→ **EXERCISE AIM**
Please return the whole listing word for word.

→ **RECORDS TO USE**
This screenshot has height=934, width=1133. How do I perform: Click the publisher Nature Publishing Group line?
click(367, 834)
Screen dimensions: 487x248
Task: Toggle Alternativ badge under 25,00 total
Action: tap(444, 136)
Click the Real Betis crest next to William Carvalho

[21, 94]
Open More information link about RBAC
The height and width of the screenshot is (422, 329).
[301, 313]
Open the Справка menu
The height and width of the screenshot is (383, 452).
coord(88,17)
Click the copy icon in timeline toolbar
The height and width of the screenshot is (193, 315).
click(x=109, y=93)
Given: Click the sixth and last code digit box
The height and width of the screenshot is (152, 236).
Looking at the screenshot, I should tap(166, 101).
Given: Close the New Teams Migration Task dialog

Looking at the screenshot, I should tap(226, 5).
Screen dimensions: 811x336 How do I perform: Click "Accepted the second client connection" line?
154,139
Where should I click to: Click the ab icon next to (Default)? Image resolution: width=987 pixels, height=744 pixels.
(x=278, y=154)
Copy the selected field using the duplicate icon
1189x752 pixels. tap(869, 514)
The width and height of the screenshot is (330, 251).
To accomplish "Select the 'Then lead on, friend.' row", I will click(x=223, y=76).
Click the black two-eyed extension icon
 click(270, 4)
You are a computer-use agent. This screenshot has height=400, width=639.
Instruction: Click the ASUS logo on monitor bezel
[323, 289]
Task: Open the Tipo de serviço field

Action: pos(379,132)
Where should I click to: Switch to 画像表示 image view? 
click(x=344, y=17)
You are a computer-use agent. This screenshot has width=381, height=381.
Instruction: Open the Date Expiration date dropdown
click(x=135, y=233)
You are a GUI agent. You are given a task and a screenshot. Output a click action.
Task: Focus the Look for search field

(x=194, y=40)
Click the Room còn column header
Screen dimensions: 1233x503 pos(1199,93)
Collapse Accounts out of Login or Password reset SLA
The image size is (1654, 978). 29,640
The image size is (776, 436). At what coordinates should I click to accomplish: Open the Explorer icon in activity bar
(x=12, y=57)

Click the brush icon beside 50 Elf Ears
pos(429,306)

→ **RESULT**
This screenshot has height=934, width=1133. How do I perform: Click the publisher Nature Publishing Group line?
click(367, 834)
Screen dimensions: 487x248
Task: Toggle Alternativ badge under 25,00 total
Action: tap(444, 136)
Click the Real Betis crest next to William Carvalho

[21, 94]
Open More information link about RBAC
The height and width of the screenshot is (422, 329).
[301, 313]
Open the Справка menu
The height and width of the screenshot is (383, 452).
coord(88,17)
Click the copy icon in timeline toolbar
The height and width of the screenshot is (193, 315).
click(x=109, y=93)
Given: Click the sixth and last code digit box
The height and width of the screenshot is (152, 236).
Looking at the screenshot, I should tap(166, 101).
Given: Close the New Teams Migration Task dialog

Looking at the screenshot, I should tap(226, 5).
Screen dimensions: 811x336 How do I perform: Click "Accepted the second client connection" line?
154,139
Where should I click to: Click the ab icon next to (Default)? Image resolution: width=987 pixels, height=744 pixels.
(x=278, y=154)
Copy the selected field using the duplicate icon
1189x752 pixels. tap(869, 514)
The width and height of the screenshot is (330, 251).
To accomplish "Select the 'Then lead on, friend.' row", I will click(x=223, y=76).
Click the black two-eyed extension icon
 click(270, 4)
You are a computer-use agent. This screenshot has height=400, width=639.
Instruction: Click the ASUS logo on monitor bezel
[323, 289]
Task: Open the Tipo de serviço field

Action: pos(379,132)
Where should I click to: Switch to 画像表示 image view? 
click(x=344, y=17)
You are a computer-use agent. This screenshot has width=381, height=381.
Instruction: Open the Date Expiration date dropdown
click(x=135, y=233)
You are a GUI agent. You are given a task and a screenshot. Output a click action.
Task: Focus the Look for search field

(x=194, y=40)
Click the Room còn column header
Screen dimensions: 1233x503 pos(1199,93)
Collapse Accounts out of Login or Password reset SLA
The image size is (1654, 978). 29,640
The image size is (776, 436). At what coordinates should I click to accomplish: Open the Explorer icon in activity bar
(x=12, y=57)

Click the brush icon beside 50 Elf Ears
pos(429,306)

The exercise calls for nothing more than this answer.